==== Input ====

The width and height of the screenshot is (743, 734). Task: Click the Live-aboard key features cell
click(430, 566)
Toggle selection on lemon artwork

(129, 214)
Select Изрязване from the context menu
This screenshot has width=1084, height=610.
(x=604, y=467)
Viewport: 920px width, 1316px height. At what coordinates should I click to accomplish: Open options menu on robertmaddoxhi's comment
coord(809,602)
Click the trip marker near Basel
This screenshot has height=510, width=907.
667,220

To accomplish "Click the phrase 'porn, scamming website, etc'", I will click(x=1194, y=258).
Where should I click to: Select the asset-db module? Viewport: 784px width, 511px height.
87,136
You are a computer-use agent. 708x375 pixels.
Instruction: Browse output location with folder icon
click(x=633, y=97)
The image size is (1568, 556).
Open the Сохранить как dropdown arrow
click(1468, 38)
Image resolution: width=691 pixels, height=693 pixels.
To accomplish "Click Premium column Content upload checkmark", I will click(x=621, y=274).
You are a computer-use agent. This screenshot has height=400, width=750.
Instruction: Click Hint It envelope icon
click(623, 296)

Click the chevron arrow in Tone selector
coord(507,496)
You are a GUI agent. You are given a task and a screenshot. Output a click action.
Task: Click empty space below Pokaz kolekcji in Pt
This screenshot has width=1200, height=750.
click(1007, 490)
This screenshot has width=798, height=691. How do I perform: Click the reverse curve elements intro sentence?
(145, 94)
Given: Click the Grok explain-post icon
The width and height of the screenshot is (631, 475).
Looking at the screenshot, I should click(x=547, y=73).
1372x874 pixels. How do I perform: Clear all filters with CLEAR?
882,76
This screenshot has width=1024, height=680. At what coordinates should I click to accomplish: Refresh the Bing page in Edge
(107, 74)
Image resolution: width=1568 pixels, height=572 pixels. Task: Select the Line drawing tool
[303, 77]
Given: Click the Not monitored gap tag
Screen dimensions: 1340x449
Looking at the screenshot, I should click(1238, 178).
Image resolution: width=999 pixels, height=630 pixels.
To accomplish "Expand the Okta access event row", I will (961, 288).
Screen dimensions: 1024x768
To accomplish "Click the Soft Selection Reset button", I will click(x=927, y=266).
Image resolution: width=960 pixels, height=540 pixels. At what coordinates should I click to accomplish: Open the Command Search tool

====

■ **Exercise description**
The lines that mention the word "agent" should be pulled from the records above.

■ **Answer**
You are a computer-use agent. 708x375 pixels.
You are a computer-use agent. This screenshot has height=400, width=750.
You are a GUI agent. You are given a task and a screenshot. Output a click action.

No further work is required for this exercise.